Of the entries below, restate word for word only the section that runs from the line with "Screen dimensions: 689x399" to the line with "Send the message with 發送 button", counting both ends.

▶ Saved data entries:
**********

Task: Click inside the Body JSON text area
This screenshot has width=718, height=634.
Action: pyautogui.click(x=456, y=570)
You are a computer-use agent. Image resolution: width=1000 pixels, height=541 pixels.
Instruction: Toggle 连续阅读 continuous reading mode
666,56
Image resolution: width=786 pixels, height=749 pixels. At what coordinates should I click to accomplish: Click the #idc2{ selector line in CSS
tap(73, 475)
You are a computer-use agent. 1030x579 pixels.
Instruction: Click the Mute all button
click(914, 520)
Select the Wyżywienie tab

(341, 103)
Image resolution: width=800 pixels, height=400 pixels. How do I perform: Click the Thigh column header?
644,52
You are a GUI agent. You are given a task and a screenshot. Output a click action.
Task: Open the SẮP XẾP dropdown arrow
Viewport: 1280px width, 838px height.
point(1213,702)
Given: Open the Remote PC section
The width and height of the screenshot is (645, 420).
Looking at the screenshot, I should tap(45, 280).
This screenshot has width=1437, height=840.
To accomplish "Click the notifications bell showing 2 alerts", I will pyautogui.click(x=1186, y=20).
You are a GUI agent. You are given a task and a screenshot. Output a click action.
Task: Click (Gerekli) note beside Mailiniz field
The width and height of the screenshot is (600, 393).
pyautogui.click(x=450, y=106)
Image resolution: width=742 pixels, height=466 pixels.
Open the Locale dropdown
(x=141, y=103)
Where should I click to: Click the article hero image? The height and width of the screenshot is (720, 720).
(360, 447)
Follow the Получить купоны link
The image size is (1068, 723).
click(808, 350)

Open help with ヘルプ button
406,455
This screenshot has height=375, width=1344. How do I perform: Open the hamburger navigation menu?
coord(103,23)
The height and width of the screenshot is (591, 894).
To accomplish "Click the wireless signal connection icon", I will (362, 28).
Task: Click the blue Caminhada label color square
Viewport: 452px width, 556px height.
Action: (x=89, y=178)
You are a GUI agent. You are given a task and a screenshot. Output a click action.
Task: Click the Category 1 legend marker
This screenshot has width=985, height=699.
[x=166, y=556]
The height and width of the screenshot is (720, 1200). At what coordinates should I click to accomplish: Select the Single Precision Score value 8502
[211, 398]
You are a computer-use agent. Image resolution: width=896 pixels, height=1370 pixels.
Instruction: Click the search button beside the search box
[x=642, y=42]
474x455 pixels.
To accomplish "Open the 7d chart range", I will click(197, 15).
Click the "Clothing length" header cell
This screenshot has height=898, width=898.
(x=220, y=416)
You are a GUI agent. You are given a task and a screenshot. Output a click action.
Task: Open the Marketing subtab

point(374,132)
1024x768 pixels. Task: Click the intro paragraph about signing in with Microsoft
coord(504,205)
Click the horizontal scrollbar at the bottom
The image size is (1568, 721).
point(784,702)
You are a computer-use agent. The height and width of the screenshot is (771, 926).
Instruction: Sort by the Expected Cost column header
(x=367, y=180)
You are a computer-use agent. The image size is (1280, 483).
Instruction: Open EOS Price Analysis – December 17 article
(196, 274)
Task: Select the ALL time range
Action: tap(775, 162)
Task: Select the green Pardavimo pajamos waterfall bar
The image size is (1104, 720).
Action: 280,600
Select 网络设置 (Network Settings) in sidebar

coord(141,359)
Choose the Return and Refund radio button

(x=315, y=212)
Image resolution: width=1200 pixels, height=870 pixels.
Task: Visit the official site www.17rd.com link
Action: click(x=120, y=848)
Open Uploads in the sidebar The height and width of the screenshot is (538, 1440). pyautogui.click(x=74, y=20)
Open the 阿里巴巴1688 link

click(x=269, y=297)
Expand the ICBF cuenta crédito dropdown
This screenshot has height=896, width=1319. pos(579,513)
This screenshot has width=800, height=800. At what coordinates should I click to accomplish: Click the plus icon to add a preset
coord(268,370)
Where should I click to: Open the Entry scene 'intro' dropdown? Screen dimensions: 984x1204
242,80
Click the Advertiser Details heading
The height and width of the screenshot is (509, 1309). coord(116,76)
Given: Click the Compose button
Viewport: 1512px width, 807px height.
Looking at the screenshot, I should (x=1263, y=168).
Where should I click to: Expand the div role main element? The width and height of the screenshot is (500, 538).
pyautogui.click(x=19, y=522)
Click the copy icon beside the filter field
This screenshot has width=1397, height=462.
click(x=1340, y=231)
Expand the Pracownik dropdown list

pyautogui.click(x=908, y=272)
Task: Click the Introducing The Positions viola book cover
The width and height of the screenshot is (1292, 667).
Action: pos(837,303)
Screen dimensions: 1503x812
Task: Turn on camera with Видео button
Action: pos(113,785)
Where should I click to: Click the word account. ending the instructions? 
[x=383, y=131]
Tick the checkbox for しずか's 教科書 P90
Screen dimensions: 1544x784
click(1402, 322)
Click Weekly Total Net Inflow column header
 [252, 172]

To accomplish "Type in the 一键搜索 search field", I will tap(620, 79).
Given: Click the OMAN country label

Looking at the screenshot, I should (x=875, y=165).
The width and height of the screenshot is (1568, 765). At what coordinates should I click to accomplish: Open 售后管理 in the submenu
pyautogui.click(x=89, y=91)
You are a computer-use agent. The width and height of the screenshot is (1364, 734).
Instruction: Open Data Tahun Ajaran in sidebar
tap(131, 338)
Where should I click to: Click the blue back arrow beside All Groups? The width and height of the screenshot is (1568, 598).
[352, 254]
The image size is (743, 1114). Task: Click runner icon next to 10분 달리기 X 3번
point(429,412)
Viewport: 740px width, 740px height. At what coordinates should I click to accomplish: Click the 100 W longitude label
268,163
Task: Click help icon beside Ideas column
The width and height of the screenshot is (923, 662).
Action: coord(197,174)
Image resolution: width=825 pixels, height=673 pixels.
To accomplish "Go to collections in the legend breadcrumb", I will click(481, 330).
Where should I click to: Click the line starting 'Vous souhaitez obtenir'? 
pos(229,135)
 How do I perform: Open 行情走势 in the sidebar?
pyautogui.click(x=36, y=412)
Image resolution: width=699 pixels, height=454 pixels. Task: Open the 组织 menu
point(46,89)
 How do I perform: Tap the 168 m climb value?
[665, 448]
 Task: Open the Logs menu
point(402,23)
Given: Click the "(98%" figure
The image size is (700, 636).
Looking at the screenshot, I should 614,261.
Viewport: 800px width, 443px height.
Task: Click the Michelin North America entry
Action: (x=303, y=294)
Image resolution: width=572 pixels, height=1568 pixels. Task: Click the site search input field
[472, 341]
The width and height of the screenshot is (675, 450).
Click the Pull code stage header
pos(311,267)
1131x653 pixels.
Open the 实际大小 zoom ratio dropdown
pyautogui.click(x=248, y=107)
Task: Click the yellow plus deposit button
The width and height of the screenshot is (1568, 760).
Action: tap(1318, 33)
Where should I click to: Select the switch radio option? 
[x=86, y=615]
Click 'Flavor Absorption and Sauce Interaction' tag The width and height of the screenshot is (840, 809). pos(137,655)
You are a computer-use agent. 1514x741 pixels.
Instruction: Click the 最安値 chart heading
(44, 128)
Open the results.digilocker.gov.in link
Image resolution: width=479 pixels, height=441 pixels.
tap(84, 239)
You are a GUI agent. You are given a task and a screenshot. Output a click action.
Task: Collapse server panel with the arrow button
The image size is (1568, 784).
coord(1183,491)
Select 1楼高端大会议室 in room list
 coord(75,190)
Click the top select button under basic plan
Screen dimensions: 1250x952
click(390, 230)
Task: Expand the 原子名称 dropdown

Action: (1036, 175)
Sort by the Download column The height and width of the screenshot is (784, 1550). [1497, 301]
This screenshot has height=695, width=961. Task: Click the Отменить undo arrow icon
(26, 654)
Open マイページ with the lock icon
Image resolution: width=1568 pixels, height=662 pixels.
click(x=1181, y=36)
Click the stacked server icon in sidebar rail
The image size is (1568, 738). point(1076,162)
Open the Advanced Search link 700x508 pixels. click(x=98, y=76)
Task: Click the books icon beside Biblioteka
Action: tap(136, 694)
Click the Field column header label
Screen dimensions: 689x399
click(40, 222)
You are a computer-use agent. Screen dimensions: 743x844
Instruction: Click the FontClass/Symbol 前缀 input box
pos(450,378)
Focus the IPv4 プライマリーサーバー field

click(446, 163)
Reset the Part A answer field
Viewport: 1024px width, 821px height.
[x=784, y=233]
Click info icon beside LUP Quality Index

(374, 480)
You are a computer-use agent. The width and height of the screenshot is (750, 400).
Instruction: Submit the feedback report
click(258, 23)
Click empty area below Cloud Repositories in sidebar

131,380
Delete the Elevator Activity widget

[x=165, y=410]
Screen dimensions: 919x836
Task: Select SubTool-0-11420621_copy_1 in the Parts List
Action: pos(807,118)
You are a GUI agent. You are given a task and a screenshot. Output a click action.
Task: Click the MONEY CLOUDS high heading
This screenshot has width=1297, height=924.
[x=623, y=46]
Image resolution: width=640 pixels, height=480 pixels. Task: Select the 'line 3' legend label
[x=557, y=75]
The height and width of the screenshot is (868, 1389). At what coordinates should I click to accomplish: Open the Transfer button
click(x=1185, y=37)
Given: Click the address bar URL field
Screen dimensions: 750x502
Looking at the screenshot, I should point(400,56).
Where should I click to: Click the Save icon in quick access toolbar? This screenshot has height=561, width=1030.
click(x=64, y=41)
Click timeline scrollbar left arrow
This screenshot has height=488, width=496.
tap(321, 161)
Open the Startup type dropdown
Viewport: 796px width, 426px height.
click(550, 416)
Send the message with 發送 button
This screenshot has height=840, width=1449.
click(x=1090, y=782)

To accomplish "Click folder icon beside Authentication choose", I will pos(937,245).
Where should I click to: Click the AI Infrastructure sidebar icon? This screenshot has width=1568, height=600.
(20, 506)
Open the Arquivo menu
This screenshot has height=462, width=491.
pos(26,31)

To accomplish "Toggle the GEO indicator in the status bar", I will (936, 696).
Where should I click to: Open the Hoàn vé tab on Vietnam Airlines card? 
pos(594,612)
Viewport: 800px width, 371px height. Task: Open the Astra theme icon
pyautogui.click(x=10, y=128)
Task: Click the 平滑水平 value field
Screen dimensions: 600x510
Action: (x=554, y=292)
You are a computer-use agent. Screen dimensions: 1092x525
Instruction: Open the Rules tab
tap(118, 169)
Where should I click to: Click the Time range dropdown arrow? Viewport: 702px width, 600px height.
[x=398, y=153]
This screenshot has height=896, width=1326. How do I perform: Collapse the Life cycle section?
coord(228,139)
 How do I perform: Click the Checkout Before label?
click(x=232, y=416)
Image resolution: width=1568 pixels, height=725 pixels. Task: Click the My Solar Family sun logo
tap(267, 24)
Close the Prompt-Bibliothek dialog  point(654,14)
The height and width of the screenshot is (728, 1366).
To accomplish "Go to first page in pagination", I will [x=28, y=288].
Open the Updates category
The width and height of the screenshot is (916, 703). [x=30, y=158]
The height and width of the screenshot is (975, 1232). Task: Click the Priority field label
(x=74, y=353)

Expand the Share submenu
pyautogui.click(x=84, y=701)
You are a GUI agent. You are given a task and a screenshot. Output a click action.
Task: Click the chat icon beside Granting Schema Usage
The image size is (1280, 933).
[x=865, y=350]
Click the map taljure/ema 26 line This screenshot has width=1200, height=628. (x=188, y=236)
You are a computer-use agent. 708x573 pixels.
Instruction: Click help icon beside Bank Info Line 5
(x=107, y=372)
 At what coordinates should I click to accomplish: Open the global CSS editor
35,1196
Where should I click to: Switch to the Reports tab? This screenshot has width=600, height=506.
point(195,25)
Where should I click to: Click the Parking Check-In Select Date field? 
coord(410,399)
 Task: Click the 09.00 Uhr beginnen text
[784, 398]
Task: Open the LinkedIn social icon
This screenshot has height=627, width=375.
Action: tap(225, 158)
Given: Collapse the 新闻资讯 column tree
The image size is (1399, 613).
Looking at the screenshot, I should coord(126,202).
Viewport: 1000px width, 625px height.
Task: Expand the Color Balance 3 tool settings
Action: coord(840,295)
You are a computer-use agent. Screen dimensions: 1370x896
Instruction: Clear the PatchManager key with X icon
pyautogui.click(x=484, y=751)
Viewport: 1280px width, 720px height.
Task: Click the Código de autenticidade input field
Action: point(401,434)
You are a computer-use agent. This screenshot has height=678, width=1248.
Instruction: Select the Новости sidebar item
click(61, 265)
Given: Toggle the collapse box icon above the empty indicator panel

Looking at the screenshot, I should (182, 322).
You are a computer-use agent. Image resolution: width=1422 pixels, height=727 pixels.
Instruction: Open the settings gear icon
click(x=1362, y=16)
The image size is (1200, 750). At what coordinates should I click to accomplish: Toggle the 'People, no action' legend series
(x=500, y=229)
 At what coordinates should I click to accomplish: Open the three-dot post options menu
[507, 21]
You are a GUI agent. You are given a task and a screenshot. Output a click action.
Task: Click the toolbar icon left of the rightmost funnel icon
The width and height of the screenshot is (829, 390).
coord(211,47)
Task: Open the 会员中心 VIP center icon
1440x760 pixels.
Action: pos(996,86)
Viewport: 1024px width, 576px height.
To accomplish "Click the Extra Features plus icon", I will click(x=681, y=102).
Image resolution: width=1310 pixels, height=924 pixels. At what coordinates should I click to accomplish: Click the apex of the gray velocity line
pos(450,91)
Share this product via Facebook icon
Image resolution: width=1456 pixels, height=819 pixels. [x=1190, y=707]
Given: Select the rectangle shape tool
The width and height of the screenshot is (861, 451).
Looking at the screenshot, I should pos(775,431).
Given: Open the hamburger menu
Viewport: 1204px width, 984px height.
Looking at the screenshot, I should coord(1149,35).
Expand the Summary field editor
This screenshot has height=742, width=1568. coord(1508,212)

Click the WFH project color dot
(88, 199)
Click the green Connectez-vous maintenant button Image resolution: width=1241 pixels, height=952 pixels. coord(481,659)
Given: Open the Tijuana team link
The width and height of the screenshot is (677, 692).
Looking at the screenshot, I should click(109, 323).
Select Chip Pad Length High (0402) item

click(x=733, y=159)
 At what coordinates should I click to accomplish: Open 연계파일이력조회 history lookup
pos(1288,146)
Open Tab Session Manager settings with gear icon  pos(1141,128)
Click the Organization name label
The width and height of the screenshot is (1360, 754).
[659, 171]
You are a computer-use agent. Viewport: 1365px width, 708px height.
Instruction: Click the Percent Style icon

**********

▶ RESPONSE TO THIS TASK:
Screen dimensions: 689x399
click(40, 222)
You are a computer-use agent. Screen dimensions: 743x844
Instruction: Click the FontClass/Symbol 前缀 input box
pos(450,378)
Focus the IPv4 プライマリーサーバー field

click(446, 163)
Reset the Part A answer field
Viewport: 1024px width, 821px height.
[x=784, y=233]
Click info icon beside LUP Quality Index

(374, 480)
You are a computer-use agent. The width and height of the screenshot is (750, 400).
Instruction: Submit the feedback report
click(258, 23)
Click empty area below Cloud Repositories in sidebar

131,380
Delete the Elevator Activity widget

[x=165, y=410]
Screen dimensions: 919x836
Task: Select SubTool-0-11420621_copy_1 in the Parts List
Action: pos(807,118)
You are a GUI agent. You are given a task and a screenshot. Output a click action.
Task: Click the MONEY CLOUDS high heading
This screenshot has width=1297, height=924.
[x=623, y=46]
Image resolution: width=640 pixels, height=480 pixels. Task: Select the 'line 3' legend label
[x=557, y=75]
The height and width of the screenshot is (868, 1389). At what coordinates should I click to accomplish: Open the Transfer button
click(x=1185, y=37)
Given: Click the address bar URL field
Screen dimensions: 750x502
Looking at the screenshot, I should point(400,56).
Where should I click to: Click the Save icon in quick access toolbar? This screenshot has height=561, width=1030.
click(x=64, y=41)
Click timeline scrollbar left arrow
This screenshot has height=488, width=496.
tap(321, 161)
Open the Startup type dropdown
Viewport: 796px width, 426px height.
click(550, 416)
Send the message with 發送 button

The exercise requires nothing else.